### Task statement
Every entry below must be reproduced exactly.

### Exercise materials

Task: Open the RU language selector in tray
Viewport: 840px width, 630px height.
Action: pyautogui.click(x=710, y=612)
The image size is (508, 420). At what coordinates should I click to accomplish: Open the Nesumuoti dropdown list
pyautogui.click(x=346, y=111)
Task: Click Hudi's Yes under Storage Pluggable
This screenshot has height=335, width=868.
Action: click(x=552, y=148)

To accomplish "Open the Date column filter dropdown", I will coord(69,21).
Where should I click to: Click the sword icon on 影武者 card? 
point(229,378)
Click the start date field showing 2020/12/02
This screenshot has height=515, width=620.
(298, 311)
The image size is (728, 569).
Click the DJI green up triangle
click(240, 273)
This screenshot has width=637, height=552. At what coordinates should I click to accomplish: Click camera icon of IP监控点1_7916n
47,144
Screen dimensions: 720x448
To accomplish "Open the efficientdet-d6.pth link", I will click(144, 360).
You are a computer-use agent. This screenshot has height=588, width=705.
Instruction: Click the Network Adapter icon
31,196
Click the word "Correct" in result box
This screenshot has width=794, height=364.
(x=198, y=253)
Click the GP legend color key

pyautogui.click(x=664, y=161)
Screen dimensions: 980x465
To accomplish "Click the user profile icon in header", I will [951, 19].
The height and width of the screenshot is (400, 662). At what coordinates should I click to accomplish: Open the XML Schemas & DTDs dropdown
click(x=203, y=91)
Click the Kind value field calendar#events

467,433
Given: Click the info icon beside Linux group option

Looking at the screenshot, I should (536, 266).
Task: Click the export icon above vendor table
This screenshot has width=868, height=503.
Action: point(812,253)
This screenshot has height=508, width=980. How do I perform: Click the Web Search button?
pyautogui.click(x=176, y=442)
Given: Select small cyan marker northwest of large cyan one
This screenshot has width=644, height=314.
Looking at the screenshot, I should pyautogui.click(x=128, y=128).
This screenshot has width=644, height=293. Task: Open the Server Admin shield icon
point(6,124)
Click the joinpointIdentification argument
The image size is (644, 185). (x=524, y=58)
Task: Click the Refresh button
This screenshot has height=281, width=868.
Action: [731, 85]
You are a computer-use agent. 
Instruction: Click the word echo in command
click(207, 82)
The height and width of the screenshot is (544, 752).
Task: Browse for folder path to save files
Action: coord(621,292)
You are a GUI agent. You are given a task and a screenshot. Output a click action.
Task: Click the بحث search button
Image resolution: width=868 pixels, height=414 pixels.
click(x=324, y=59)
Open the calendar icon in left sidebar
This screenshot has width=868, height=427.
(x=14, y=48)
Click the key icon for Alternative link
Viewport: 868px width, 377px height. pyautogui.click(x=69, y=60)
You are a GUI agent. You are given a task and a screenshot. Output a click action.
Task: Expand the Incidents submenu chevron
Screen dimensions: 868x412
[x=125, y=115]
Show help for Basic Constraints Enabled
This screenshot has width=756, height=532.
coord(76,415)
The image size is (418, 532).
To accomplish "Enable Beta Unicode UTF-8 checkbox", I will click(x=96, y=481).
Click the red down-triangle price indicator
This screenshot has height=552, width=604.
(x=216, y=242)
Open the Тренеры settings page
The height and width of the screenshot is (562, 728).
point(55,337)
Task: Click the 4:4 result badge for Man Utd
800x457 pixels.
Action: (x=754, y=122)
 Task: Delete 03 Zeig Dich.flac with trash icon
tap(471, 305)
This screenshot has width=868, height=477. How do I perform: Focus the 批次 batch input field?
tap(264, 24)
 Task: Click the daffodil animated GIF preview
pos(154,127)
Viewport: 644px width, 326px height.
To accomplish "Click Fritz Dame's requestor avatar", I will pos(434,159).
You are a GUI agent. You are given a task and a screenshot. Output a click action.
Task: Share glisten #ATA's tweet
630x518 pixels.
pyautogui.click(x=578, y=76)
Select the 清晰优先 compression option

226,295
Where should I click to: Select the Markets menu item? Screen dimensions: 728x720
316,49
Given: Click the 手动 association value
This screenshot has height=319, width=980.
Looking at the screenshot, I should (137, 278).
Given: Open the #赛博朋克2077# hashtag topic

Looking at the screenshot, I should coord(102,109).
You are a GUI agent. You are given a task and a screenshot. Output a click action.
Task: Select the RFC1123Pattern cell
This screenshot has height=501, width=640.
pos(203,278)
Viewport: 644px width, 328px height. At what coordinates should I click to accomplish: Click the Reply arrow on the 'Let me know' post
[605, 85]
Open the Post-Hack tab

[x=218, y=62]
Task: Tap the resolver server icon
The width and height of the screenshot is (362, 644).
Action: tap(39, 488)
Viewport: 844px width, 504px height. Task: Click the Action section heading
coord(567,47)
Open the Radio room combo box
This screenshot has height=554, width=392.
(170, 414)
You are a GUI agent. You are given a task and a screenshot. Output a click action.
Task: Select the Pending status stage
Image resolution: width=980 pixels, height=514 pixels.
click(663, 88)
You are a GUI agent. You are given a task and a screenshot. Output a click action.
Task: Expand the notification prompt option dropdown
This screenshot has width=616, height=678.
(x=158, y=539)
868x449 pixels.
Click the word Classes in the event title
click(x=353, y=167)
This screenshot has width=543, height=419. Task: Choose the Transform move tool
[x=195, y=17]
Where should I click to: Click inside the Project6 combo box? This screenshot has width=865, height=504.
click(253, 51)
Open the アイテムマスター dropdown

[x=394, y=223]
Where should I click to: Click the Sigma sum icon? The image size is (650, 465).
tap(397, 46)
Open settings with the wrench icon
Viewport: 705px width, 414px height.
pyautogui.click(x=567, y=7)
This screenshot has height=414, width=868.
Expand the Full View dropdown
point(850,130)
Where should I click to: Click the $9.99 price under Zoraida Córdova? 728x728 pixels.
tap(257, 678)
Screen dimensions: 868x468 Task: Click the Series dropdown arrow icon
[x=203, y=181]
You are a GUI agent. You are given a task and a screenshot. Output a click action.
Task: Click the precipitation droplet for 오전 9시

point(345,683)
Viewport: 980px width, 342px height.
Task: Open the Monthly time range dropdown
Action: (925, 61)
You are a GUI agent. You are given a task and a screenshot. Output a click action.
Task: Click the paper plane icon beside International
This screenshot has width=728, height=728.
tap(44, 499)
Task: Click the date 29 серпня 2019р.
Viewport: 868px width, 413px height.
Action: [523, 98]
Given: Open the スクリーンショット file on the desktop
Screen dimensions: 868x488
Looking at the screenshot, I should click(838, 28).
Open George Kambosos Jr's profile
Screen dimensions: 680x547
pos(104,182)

### Solved problem
Task: Open the RU language selector in tray
Viewport: 840px width, 630px height.
Action: pyautogui.click(x=710, y=612)
The image size is (508, 420). At what coordinates should I click to accomplish: Open the Nesumuoti dropdown list
pyautogui.click(x=346, y=111)
Task: Click Hudi's Yes under Storage Pluggable
This screenshot has height=335, width=868.
Action: click(x=552, y=148)

To accomplish "Open the Date column filter dropdown", I will coord(69,21).
Where should I click to: Click the sword icon on 影武者 card? 
point(229,378)
Click the start date field showing 2020/12/02
This screenshot has height=515, width=620.
(298, 311)
The image size is (728, 569).
Click the DJI green up triangle
click(240, 273)
This screenshot has width=637, height=552. At what coordinates should I click to accomplish: Click camera icon of IP监控点1_7916n
47,144
Screen dimensions: 720x448
To accomplish "Open the efficientdet-d6.pth link", I will click(144, 360).
You are a computer-use agent. This screenshot has height=588, width=705.
Instruction: Click the Network Adapter icon
31,196
Click the word "Correct" in result box
This screenshot has width=794, height=364.
(x=198, y=253)
Click the GP legend color key

pyautogui.click(x=664, y=161)
Screen dimensions: 980x465
To accomplish "Click the user profile icon in header", I will [951, 19].
The height and width of the screenshot is (400, 662). At what coordinates should I click to accomplish: Open the XML Schemas & DTDs dropdown
click(x=203, y=91)
Click the Kind value field calendar#events

467,433
Given: Click the info icon beside Linux group option

Looking at the screenshot, I should (536, 266).
Task: Click the export icon above vendor table
This screenshot has width=868, height=503.
Action: point(812,253)
This screenshot has height=508, width=980. How do I perform: Click the Web Search button?
pyautogui.click(x=176, y=442)
Given: Select small cyan marker northwest of large cyan one
This screenshot has width=644, height=314.
Looking at the screenshot, I should pyautogui.click(x=128, y=128).
This screenshot has width=644, height=293. Task: Open the Server Admin shield icon
point(6,124)
Click the joinpointIdentification argument
The image size is (644, 185). (x=524, y=58)
Task: Click the Refresh button
This screenshot has height=281, width=868.
Action: [731, 85]
You are a computer-use agent. 
Instruction: Click the word echo in command
click(207, 82)
The height and width of the screenshot is (544, 752).
Task: Browse for folder path to save files
Action: coord(621,292)
You are a GUI agent. You are given a task and a screenshot. Output a click action.
Task: Click the بحث search button
Image resolution: width=868 pixels, height=414 pixels.
click(x=324, y=59)
Open the calendar icon in left sidebar
This screenshot has width=868, height=427.
(x=14, y=48)
Click the key icon for Alternative link
Viewport: 868px width, 377px height. pyautogui.click(x=69, y=60)
You are a GUI agent. You are given a task and a screenshot. Output a click action.
Task: Expand the Incidents submenu chevron
Screen dimensions: 868x412
[x=125, y=115]
Show help for Basic Constraints Enabled
This screenshot has width=756, height=532.
coord(76,415)
The image size is (418, 532).
To accomplish "Enable Beta Unicode UTF-8 checkbox", I will click(x=96, y=481).
Click the red down-triangle price indicator
This screenshot has height=552, width=604.
(x=216, y=242)
Open the Тренеры settings page
The height and width of the screenshot is (562, 728).
point(55,337)
Task: Click the 4:4 result badge for Man Utd
800x457 pixels.
Action: (x=754, y=122)
 Task: Delete 03 Zeig Dich.flac with trash icon
tap(471, 305)
This screenshot has width=868, height=477. How do I perform: Focus the 批次 batch input field?
tap(264, 24)
 Task: Click the daffodil animated GIF preview
pos(154,127)
Viewport: 644px width, 326px height.
To accomplish "Click Fritz Dame's requestor avatar", I will pos(434,159).
You are a GUI agent. You are given a task and a screenshot. Output a click action.
Task: Share glisten #ATA's tweet
630x518 pixels.
pyautogui.click(x=578, y=76)
Select the 清晰优先 compression option

226,295
Where should I click to: Select the Markets menu item? Screen dimensions: 728x720
316,49
Given: Click the 手动 association value
This screenshot has height=319, width=980.
Looking at the screenshot, I should (137, 278).
Given: Open the #赛博朋克2077# hashtag topic

Looking at the screenshot, I should coord(102,109).
You are a GUI agent. You are given a task and a screenshot. Output a click action.
Task: Select the RFC1123Pattern cell
This screenshot has height=501, width=640.
pos(203,278)
Viewport: 644px width, 328px height. At what coordinates should I click to accomplish: Click the Reply arrow on the 'Let me know' post
[605, 85]
Open the Post-Hack tab

[x=218, y=62]
Task: Tap the resolver server icon
The width and height of the screenshot is (362, 644).
Action: tap(39, 488)
Viewport: 844px width, 504px height. Task: Click the Action section heading
coord(567,47)
Open the Radio room combo box
This screenshot has height=554, width=392.
(170, 414)
You are a GUI agent. You are given a task and a screenshot. Output a click action.
Task: Select the Pending status stage
Image resolution: width=980 pixels, height=514 pixels.
click(663, 88)
You are a GUI agent. You are given a task and a screenshot. Output a click action.
Task: Expand the notification prompt option dropdown
This screenshot has width=616, height=678.
(x=158, y=539)
868x449 pixels.
Click the word Classes in the event title
click(x=353, y=167)
This screenshot has width=543, height=419. Task: Choose the Transform move tool
[x=195, y=17]
Where should I click to: Click inside the Project6 combo box? This screenshot has width=865, height=504.
click(253, 51)
Open the アイテムマスター dropdown

[x=394, y=223]
Where should I click to: Click the Sigma sum icon? The image size is (650, 465).
tap(397, 46)
Open settings with the wrench icon
Viewport: 705px width, 414px height.
pyautogui.click(x=567, y=7)
This screenshot has height=414, width=868.
Expand the Full View dropdown
point(850,130)
Where should I click to: Click the $9.99 price under Zoraida Córdova? 728x728 pixels.
tap(257, 678)
Screen dimensions: 868x468 Task: Click the Series dropdown arrow icon
[x=203, y=181]
You are a GUI agent. You are given a task and a screenshot. Output a click action.
Task: Click the precipitation droplet for 오전 9시

point(345,683)
Viewport: 980px width, 342px height.
Task: Open the Monthly time range dropdown
Action: (925, 61)
You are a GUI agent. You are given a task and a screenshot. Output a click action.
Task: Click the paper plane icon beside International
This screenshot has width=728, height=728.
tap(44, 499)
Task: Click the date 29 серпня 2019р.
Viewport: 868px width, 413px height.
Action: [523, 98]
Given: Open the スクリーンショット file on the desktop
Screen dimensions: 868x488
Looking at the screenshot, I should click(838, 28).
Open George Kambosos Jr's profile
Screen dimensions: 680x547
pos(104,182)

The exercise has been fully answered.